(Stored data)
▬▬▬

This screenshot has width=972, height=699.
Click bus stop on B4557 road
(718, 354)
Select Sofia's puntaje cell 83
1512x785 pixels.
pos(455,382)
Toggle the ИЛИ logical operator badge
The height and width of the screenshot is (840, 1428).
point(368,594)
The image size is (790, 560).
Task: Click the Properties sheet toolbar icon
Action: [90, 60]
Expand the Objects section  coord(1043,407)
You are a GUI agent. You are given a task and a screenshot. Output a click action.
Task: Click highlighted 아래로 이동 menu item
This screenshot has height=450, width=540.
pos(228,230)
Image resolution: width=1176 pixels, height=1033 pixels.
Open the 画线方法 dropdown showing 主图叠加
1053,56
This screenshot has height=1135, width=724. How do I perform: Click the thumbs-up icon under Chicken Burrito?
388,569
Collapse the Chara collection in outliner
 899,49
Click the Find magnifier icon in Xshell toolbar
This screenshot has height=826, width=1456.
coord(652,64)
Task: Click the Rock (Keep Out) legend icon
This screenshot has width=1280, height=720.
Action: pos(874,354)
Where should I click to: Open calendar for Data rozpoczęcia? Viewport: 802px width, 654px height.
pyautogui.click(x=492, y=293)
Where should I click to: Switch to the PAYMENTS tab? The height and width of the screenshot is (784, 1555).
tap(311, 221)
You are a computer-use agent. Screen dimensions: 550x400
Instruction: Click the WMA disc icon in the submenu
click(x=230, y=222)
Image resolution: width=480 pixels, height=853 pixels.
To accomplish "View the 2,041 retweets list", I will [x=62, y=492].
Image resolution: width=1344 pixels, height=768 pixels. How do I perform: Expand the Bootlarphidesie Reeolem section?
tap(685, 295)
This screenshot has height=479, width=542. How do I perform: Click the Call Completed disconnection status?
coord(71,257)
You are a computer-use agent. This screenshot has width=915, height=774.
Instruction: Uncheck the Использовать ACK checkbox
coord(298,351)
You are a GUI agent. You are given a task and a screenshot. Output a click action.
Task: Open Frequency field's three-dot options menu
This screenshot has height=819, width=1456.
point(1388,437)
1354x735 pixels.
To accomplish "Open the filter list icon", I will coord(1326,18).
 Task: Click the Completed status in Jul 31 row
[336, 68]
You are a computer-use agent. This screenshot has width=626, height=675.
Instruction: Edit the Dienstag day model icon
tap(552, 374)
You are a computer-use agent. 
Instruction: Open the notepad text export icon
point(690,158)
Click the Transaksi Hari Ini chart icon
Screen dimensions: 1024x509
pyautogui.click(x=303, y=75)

▬▬▬

PROBLEM DESCRIPTION
The response should be the lines from the one containing "has width=626, height=675." through the last line of the data, set down exactly and with no other line.

OUTPUT FOR THIS EXERCISE
You are a computer-use agent. This screenshot has width=626, height=675.
Instruction: Edit the Dienstag day model icon
tap(552, 374)
You are a computer-use agent. 
Instruction: Open the notepad text export icon
point(690,158)
Click the Transaksi Hari Ini chart icon
Screen dimensions: 1024x509
pyautogui.click(x=303, y=75)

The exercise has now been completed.